発つ者記憶に残らず【完】
簡潔な言葉ではあったが、元々メリアが使っていた体に魂が抜けてからコンマ何秒後にマリアの魂を組み込めば崩れていく記録を安全に組み替えることが可能ではないか、という話をしていたためメリアの監視官だったゴードンはディアンヌの目を通してその内容を理解し、実行に移すことにした。
しかしメリアには違う魂胆があった。これでゴードンも同じ罪を受けることになるだろうと考え、ゴードンの部屋を自分のものにする計画を立てた。欲しいのはあの姿見で、マリアによって改善された世界に戻りノイシュと添い遂げるという願いを叶えるためにメリアは奔走した。
また、これで一旦のお別れだと思うと寂しくなった彼女はやはりノイシュの部屋に忍び込んだ。そして記録通りトーレンが現れたけどなんとかかわし、その薄着のまま城を抜け出し、食事も摂らず気温の低い夜の森に迷い込むことで餓死か低体温症による事故死を装った。
それが"あの日"の出来事であり、優秀なゴードンによって入れ替わったディアンヌは間一髪の瞬間にすっかり変わり果てた世界で第2の人生を送り始めた。一方、告白されたわけではないため無事にゴードンがいなくなった部屋に戻ることができ、メリアは歓喜に酔いしれた。
「私が手帳に使った文字は元々はメリアの世界の文字で、魔法陣に使われていた物。その名残がドラゴンの鱗にあったからドラゴンは魔法を使えるのよ。わざわざそんな読めない字を使うなんてどうかしてるって思った?ごめんなさいね、いろいろ手間取って手帳を書き換える時間があまり無かったから嘘も紛れてしまったし、ドラゴンについてを書き加えることしかできなかったのよ」
そう言ったメリアは椅子から立ち上がった。
あらゆる世界をめちゃくちゃに引っ掻き回した悪女はその手に1冊の本を出現させた。
「これはディアンヌの記録。実際には個人個人に記録があって、1人を書き換えると関わった人間や世界の記録も辻褄が合うように書き換わる仕組みになっているわ、便利よね。こうして全て文字で書かれていて、ページを差し抜きすることで記録を組み換えられるの。簡単でしょ?そうね、取り敢えずこの辺りのマリアのページを………」
と、パラパラとめくったページをいきなり引き抜こうとするのを見たとき、ずっと何も考えず空っぽになっていた私は我に返り力任せに松村菜々子の両手をガッと掴んだ。
「いきなり何するのよ!」
「あんたはダメ!もう消えて!」
「ハッ!どうやって消すって?笑わせないで頂戴!」
メリアは意地でもページを引き抜こうとし、マリアは意地でもそれを阻止する。グググ…とお互いに譲らず疲れてきたけど、私は諦めることができなかった。
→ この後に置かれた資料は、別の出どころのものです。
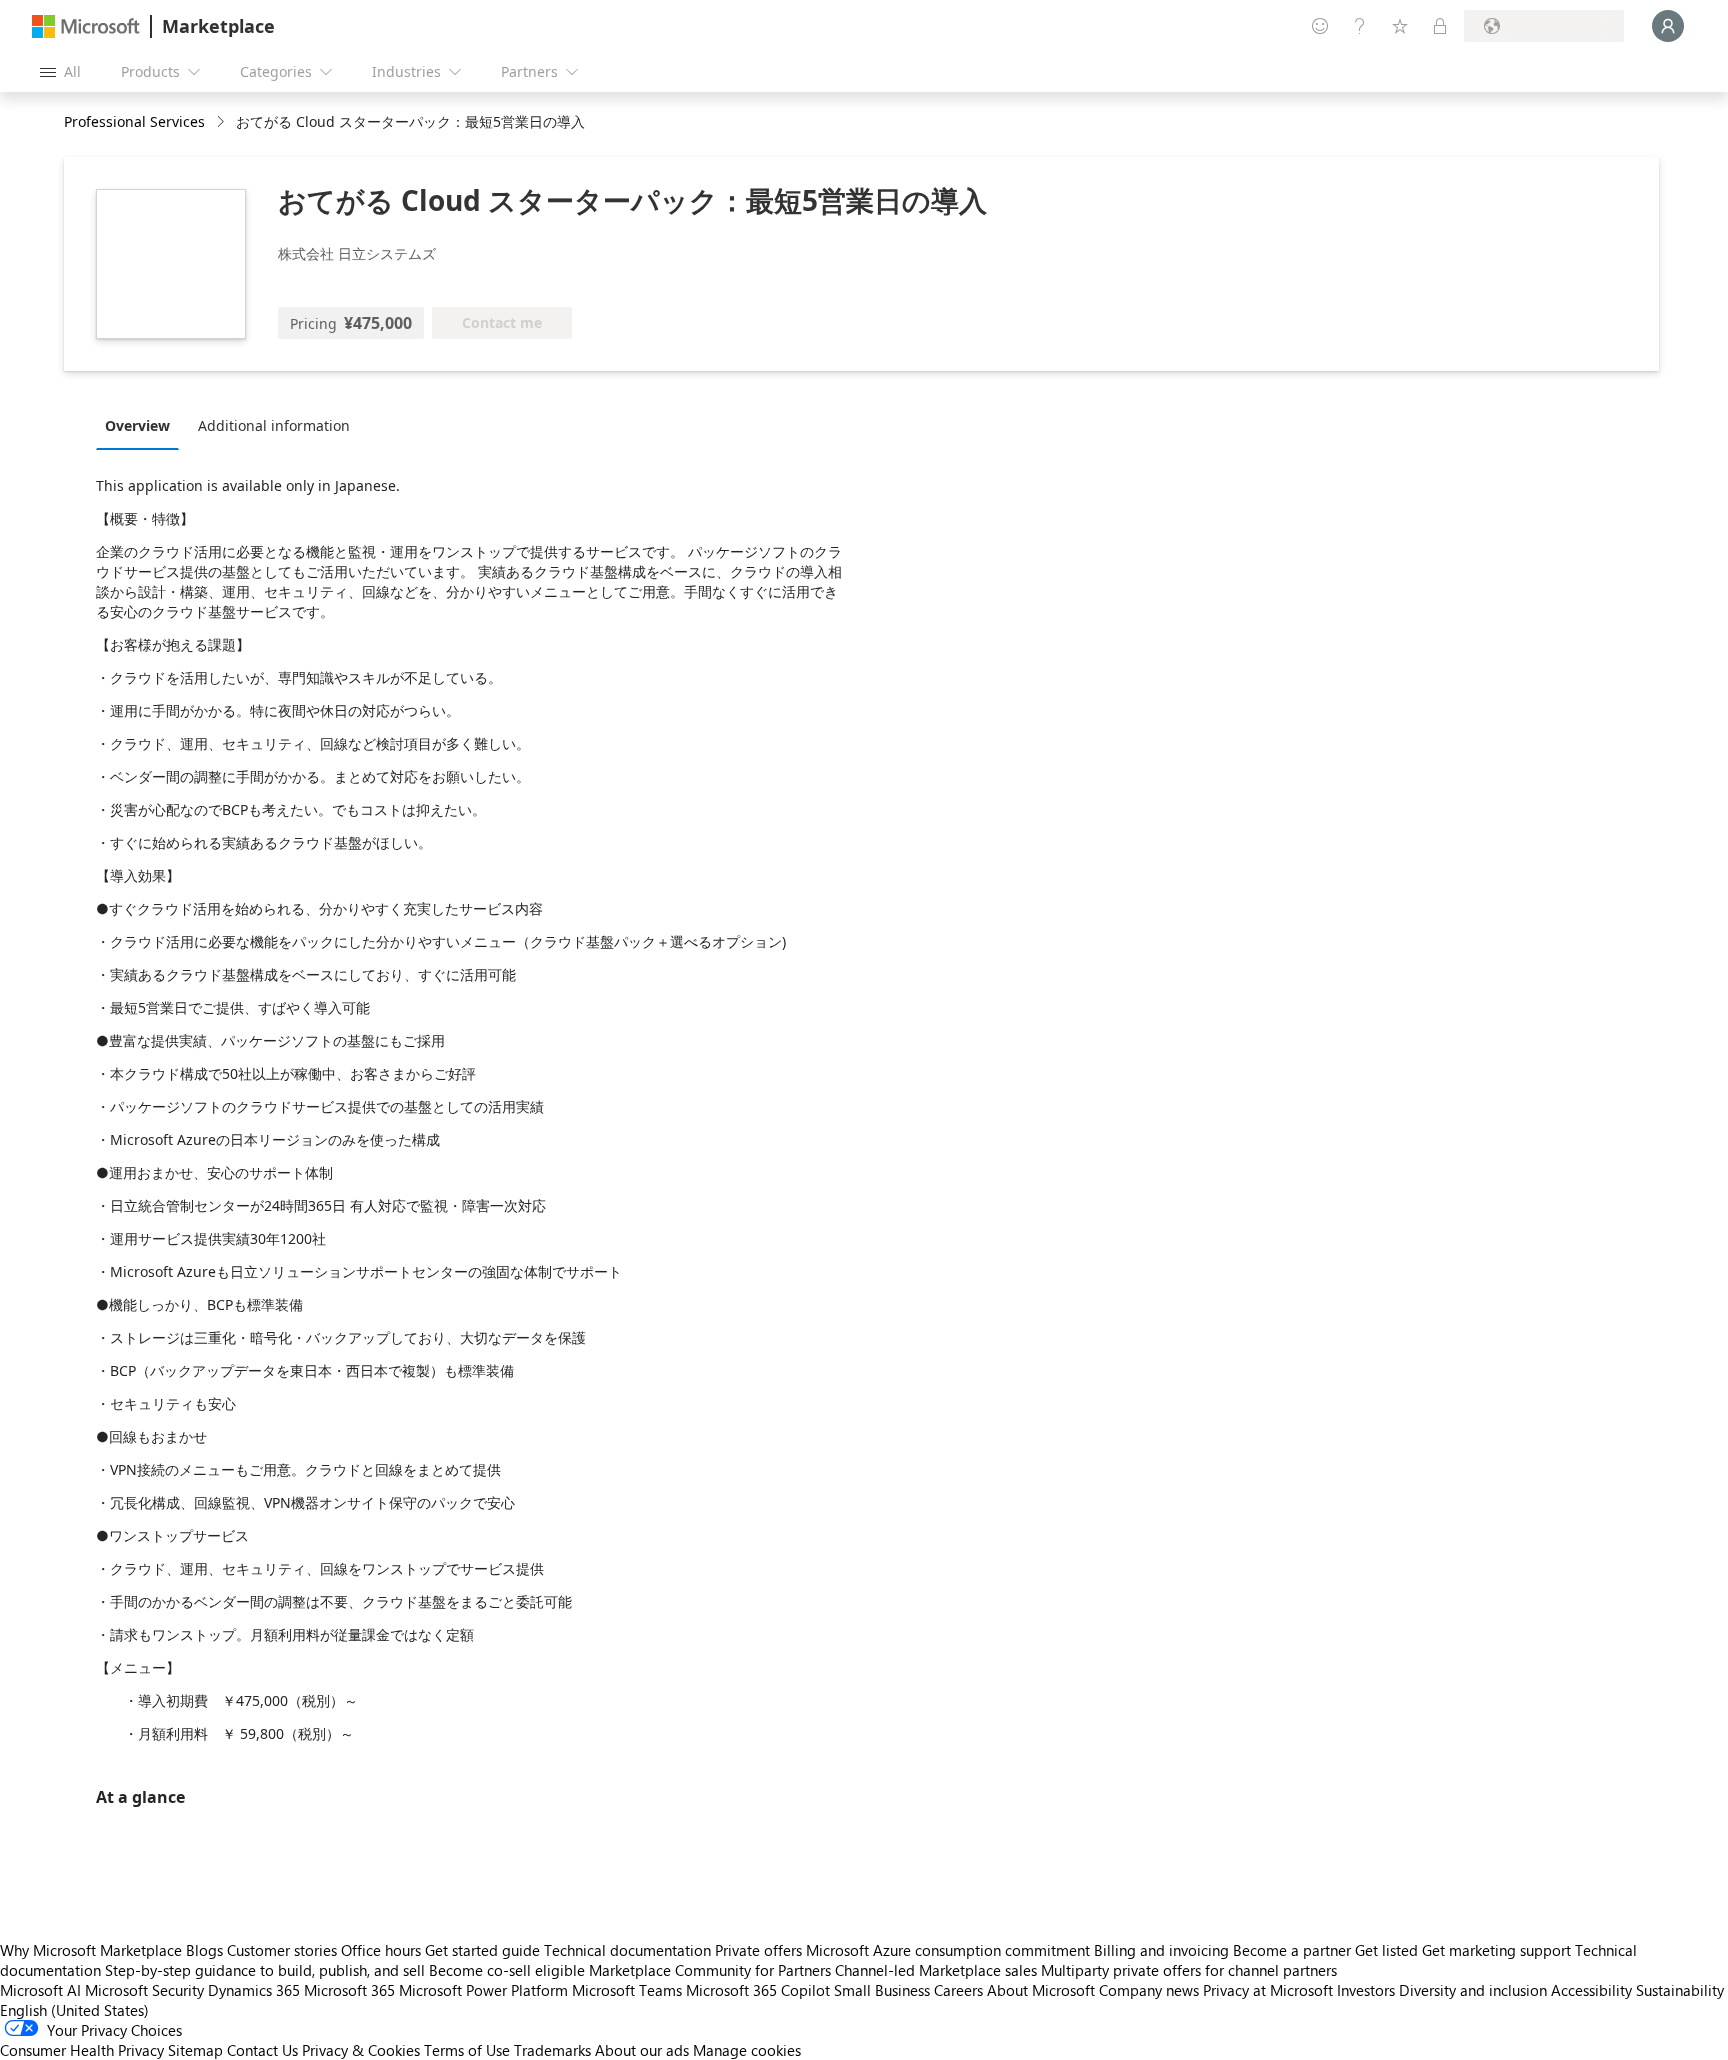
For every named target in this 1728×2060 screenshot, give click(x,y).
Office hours (381, 1950)
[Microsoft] (86, 26)
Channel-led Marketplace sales (936, 1970)
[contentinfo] (222, 122)
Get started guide (482, 1950)
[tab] (142, 425)
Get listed (1386, 1950)
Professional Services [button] (134, 121)
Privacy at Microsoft (1268, 1990)
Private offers (758, 1950)
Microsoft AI (40, 1990)
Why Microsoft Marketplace (91, 1950)
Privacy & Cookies (361, 2050)
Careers (958, 1990)
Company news (1149, 1990)
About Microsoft (1041, 1990)
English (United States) (74, 2010)
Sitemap (195, 2050)
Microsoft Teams (627, 1990)
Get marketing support (1496, 1950)
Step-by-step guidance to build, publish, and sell (265, 1970)
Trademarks (552, 2050)
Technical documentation (627, 1950)
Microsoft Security (144, 1990)
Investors (1366, 1990)
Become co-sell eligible (507, 1970)
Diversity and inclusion (1473, 1990)
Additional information (274, 425)
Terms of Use (467, 2050)
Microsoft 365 (349, 1990)
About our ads (642, 2050)
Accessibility (1591, 1990)
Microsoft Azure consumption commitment (950, 1950)
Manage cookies (747, 2050)
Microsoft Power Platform (483, 1990)
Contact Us (262, 2050)
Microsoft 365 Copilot (758, 1990)
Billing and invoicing (1161, 1950)
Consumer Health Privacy (82, 2050)
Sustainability (1680, 1990)
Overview (137, 425)
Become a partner (1292, 1950)
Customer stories (282, 1950)
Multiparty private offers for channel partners (1189, 1970)
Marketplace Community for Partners (710, 1970)
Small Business (882, 1990)
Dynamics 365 (254, 1990)
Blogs (204, 1950)
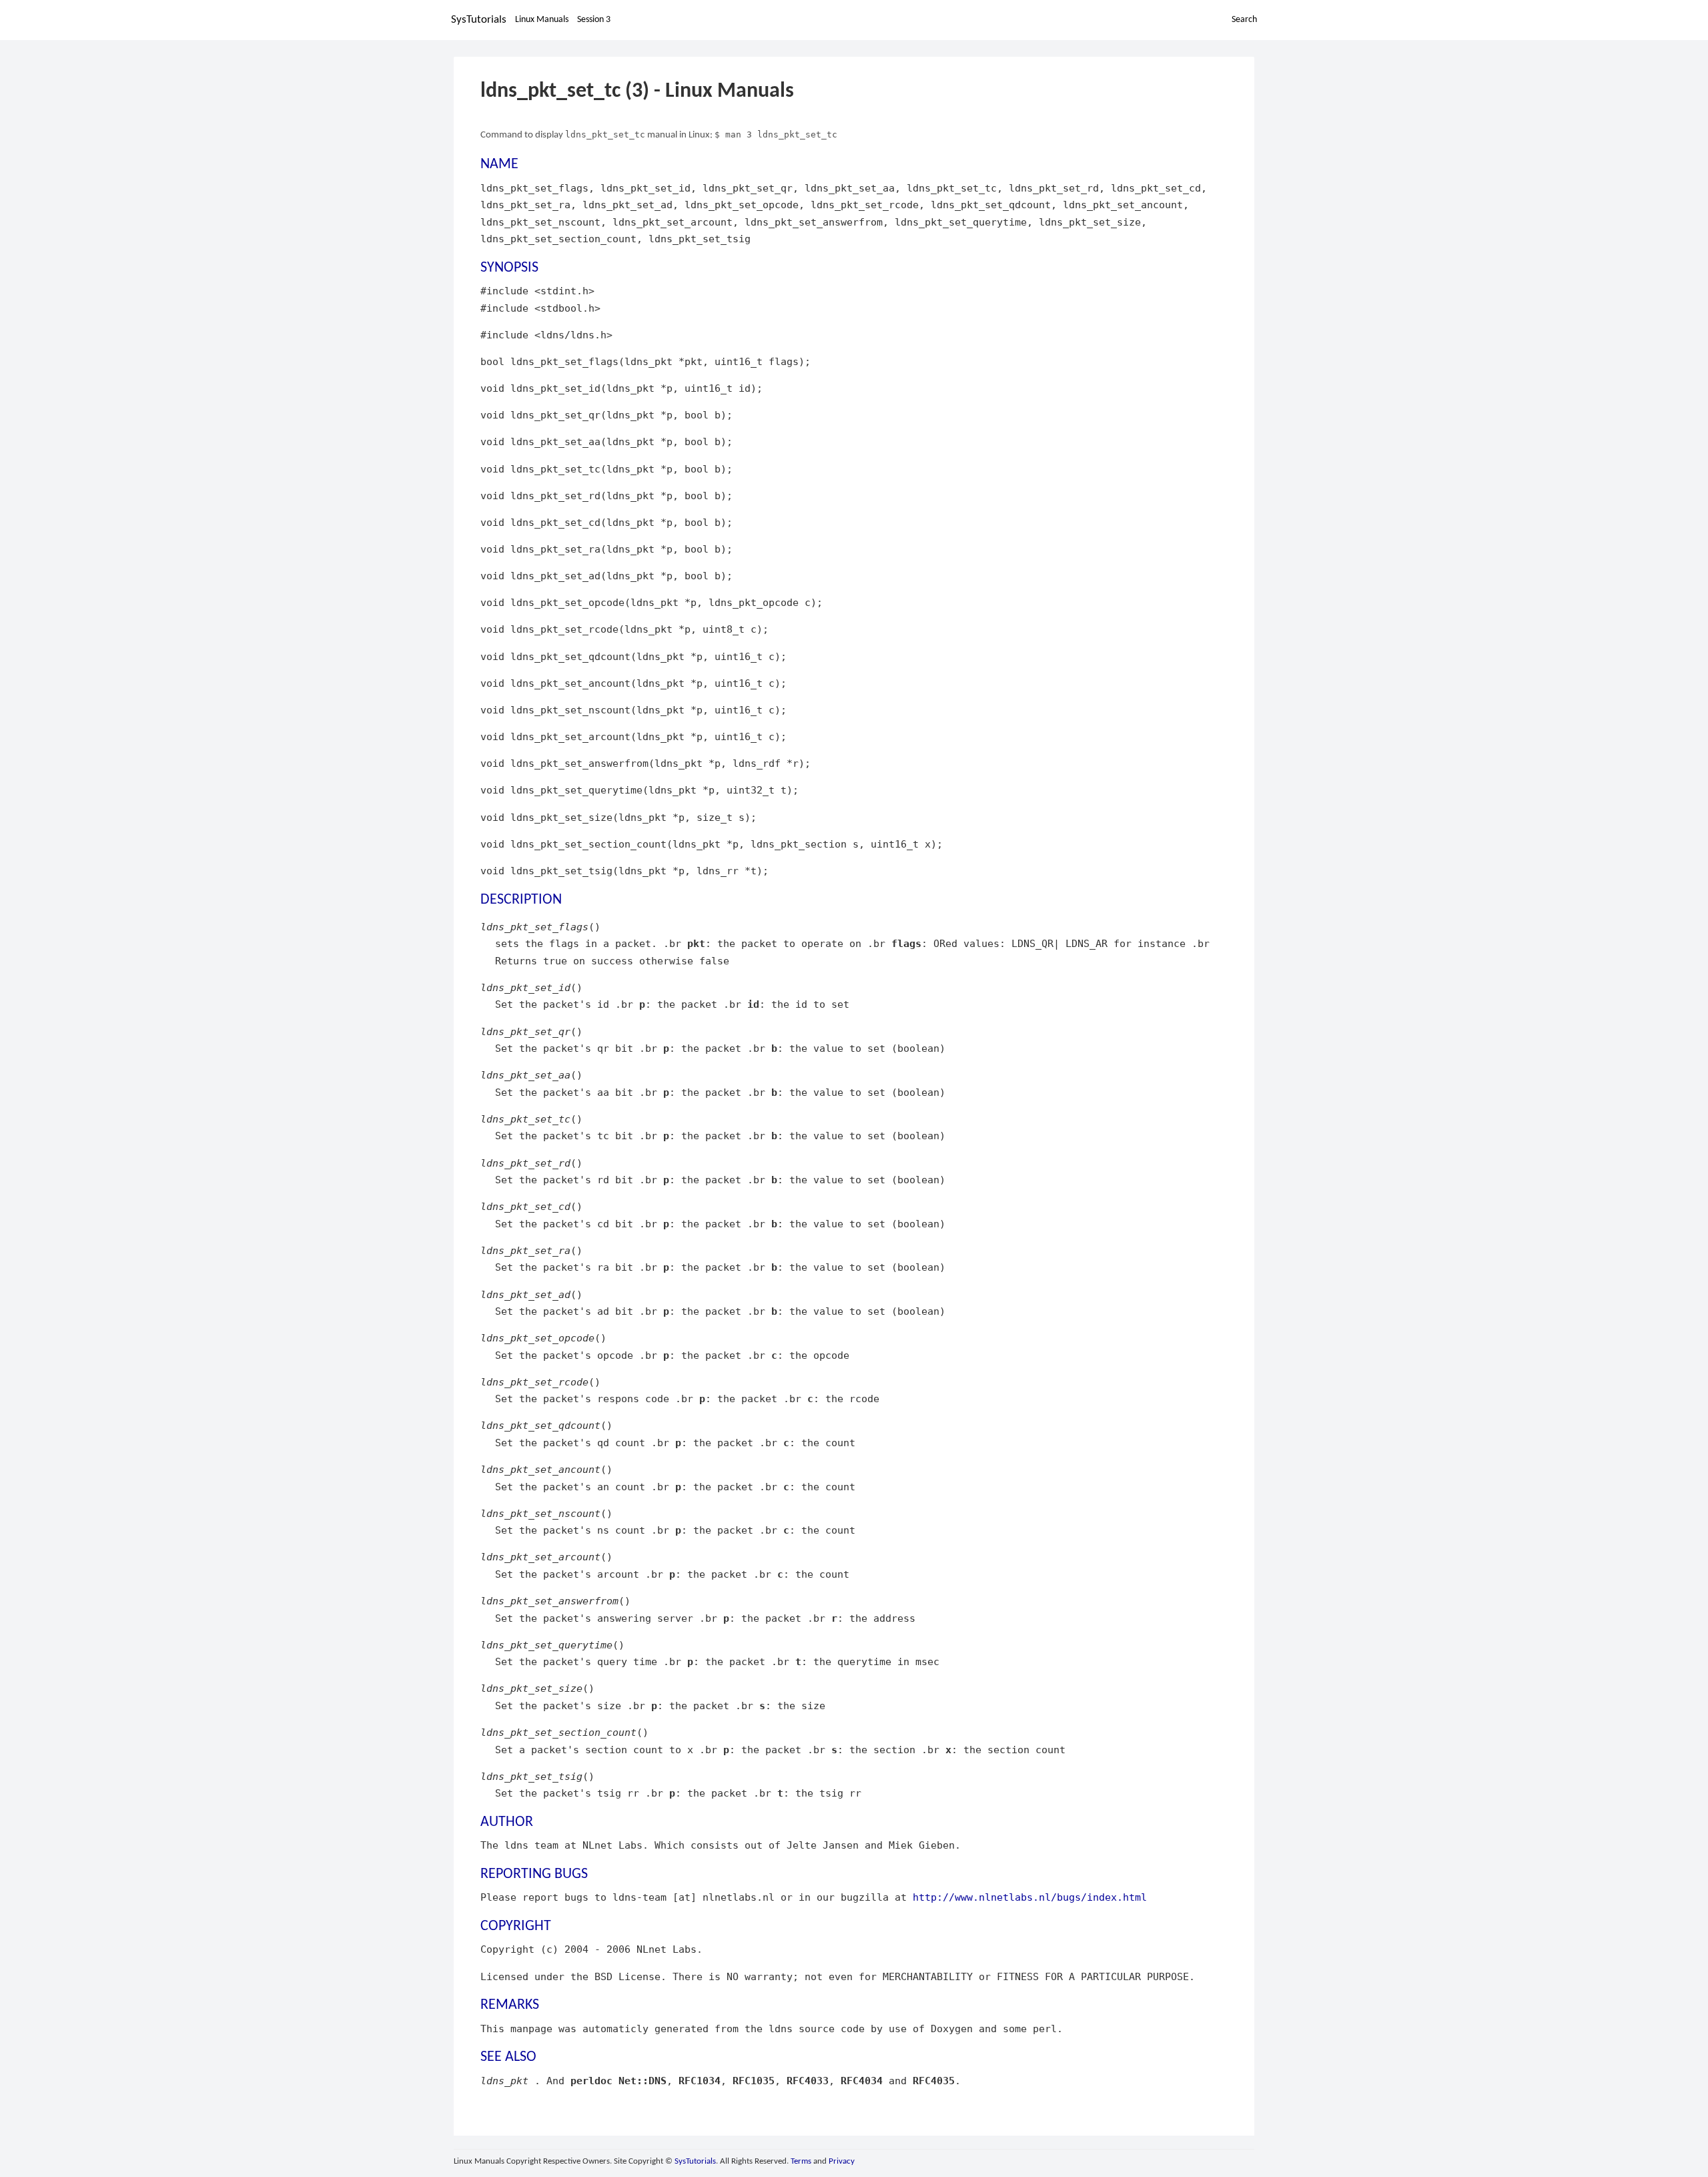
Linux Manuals (541, 20)
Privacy (842, 2161)
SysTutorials (478, 19)
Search (1244, 20)
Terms (801, 2161)
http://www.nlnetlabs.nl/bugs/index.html (1030, 1897)
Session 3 (593, 20)
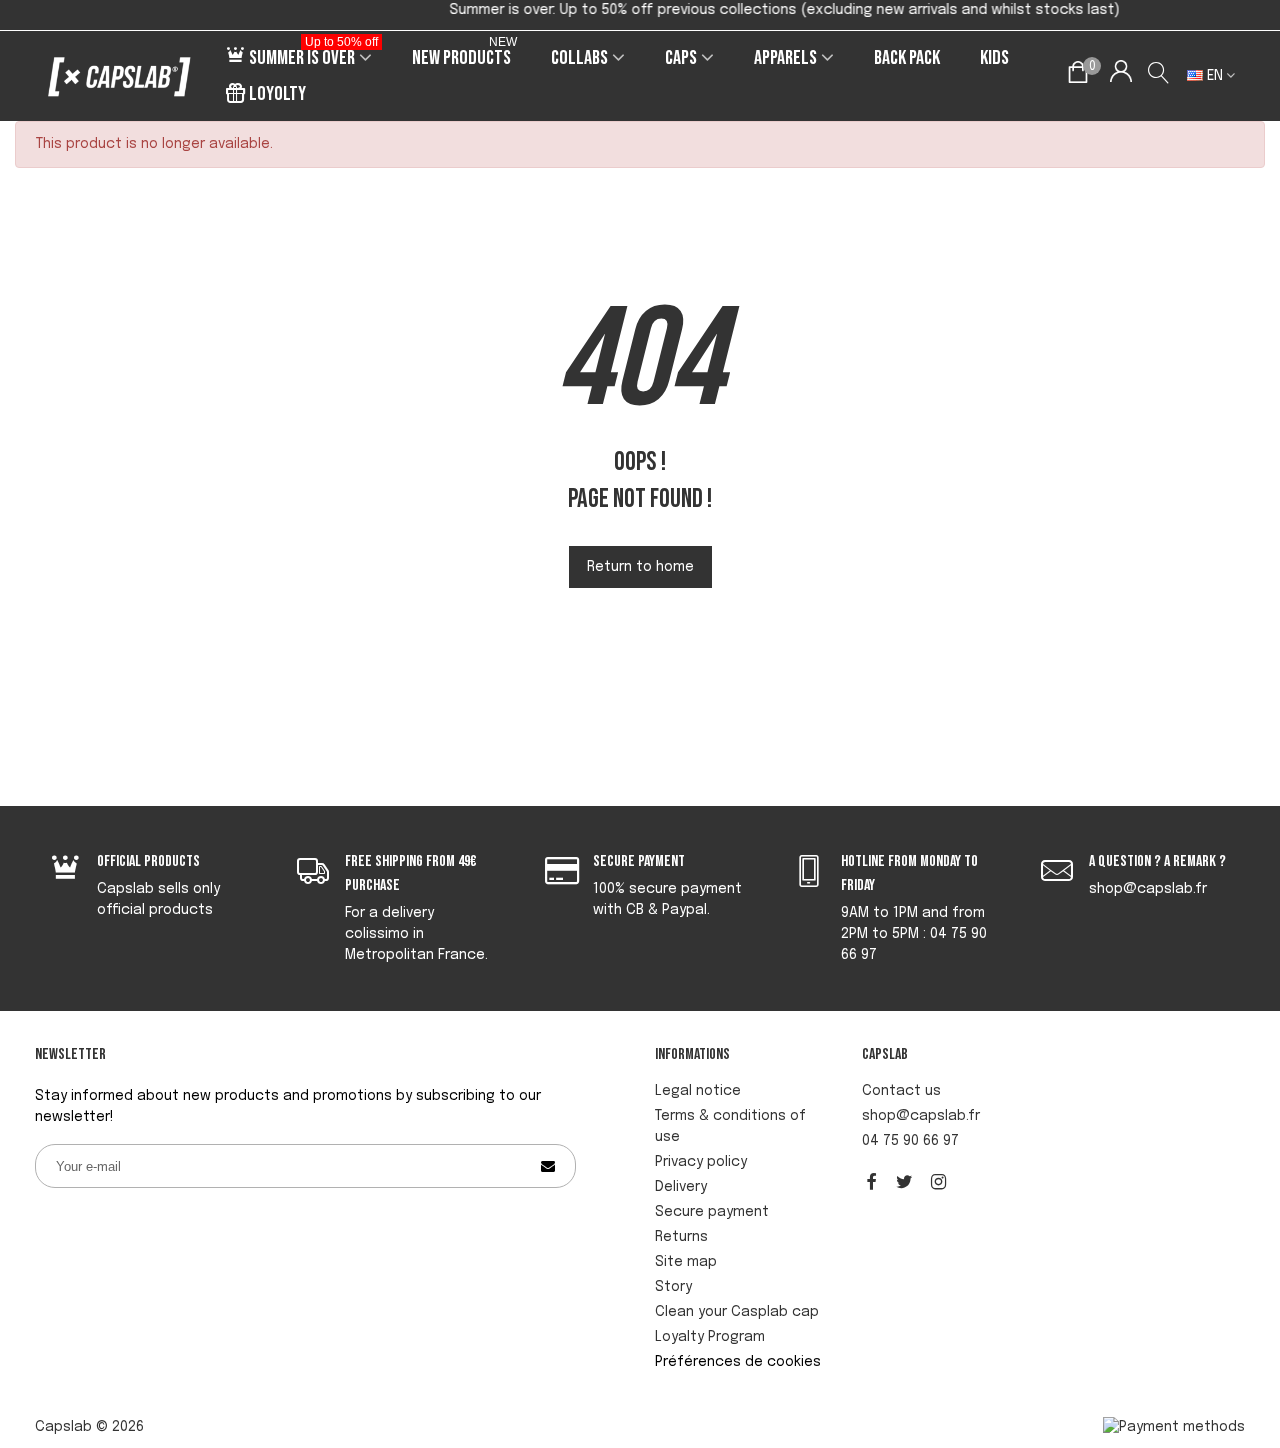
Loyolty (277, 94)
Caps (681, 58)
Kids (994, 58)
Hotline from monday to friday (909, 873)
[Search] (1159, 76)
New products (464, 55)
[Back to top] (1235, 1318)
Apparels (785, 58)
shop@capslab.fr (921, 1116)
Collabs (579, 58)
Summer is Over (313, 55)
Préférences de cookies (738, 1362)
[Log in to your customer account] (1120, 76)
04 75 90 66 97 (910, 1141)
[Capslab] (120, 76)
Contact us (901, 1091)
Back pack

罵りながら足で蹴り合って顔を真っ赤にして抵抗し合う。取っ組み合いになりつつあって、椅子やテーブルにも当たりガタンガタンといたるところに体が当たって痛かった。
こうして乱れた物がどうなるかはわからなかったけど、私はとにかくここからメリアを出そうと思ってドアを開け僅かな隙間に足をはさみ無我夢中で彼女を力一杯外に押し出した。
「きゃあ!」
2人して家から飛び出し、ドアの前にあった階段からゴロゴロと転げ落ちた。私が下敷きになってしまい、すきをつかれて馬乗りにされガシッと首を掴まれた。
「そうよ、あなたをここで消してしまえばいいんだわ!」
そして喉を掴まれた。締められているため息ができず、メリアの腕や首元を引っ掻いたり足をバタつかせたりしたけど、なんて馬鹿力だ。彼女は必死の形相で私を見下ろしていて、目は血走っていた。
だんだんと意識が遠のいていく。
「ワクチンなんて、そのうちウイルスに勝てなくなるんだから」
自分をウイルスだと認めるのか、とこんなときに変な考えが浮かんだけど本当にそれどころではない。このままだと死ぬ……
「くっ……!」
松村菜々子の胸元にあるリボンが私が掴んだことにより安全ピンからビリビリになって引きちぎられた。
そう、私が腕を上げて掴んだままの状態で引き裂かれたのだ。